His Jamaican counterpart, Andrew Holness, who is a guest of the Trinidad and Tobago government as the country marks its 60th anniversary of political independence from Britain, said it was important to preserve the monuments, edifices and artifacts that represent our past, our heritage and our roots from which our people will grow.
He agreed with the statement made by Prime Minister Rowley that the new environment “would marry the library with William’s history and would have created an academic shrine which is what this will become in the center of Port of Spain for persons who want to walk into the life of Eric Williams.
Holness, who said he was the first prime minister born one year after the regional leaders had agreed on the formation of the regional integration movement, said he too had at school had to read from William’s “Capitalism and Slavery.”
He said Williams was also a champion for education who spoke out against racial inequality, political imprudence, and the plantation system “which still lingers in our Caribbean societies.
Earlier, Mrs.
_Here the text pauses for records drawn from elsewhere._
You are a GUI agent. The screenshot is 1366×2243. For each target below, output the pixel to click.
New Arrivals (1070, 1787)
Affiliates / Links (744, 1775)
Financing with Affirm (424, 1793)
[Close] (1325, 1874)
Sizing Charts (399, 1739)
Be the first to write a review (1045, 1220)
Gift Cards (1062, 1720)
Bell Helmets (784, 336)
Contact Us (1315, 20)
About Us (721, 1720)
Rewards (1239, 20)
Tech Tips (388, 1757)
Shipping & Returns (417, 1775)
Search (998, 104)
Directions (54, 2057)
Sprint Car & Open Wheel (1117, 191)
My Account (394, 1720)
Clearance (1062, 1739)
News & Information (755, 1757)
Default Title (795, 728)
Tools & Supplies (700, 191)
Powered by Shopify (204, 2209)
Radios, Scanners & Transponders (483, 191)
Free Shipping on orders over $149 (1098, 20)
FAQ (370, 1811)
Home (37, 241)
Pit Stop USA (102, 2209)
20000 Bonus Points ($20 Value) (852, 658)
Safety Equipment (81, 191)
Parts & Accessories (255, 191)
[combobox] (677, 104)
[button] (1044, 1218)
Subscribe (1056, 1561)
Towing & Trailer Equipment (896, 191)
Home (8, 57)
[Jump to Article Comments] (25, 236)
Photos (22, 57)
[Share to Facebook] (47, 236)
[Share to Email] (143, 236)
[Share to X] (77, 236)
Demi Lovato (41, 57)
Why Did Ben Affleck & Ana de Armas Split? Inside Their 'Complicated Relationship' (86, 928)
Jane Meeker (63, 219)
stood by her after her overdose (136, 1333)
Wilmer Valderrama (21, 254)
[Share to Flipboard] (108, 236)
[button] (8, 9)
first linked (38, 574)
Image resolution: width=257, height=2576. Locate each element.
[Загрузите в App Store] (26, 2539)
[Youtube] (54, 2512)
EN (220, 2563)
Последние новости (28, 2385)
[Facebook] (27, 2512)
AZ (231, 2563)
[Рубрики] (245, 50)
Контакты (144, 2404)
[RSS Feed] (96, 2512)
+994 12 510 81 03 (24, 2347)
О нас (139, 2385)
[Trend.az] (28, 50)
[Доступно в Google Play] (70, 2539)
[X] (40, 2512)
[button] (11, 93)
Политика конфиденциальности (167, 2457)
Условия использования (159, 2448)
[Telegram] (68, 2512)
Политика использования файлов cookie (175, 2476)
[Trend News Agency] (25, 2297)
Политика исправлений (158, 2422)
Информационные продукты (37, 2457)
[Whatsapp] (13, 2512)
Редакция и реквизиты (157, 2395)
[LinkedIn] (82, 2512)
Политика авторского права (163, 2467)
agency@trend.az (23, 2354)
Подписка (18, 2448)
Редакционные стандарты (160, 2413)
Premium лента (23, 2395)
Erica Williams-Connell said it took more than four decades following her father’s death for the library to become a reality and praised Prime Minister Rowley for his “unwavering” support.
“It has taken us 41 years to get here, back to the place where Eric Williams began his public education speeches some 67 years ago. In one year from June 21, 1955, to June 14, 1956, Eric Williams delivered a total of 137 public lectures in Trinidad and Tobago, most of them at the University of Woodford Square.”
She told the ceremony that the collection is the University of the West Indies’ largest research collection and a first of its kind.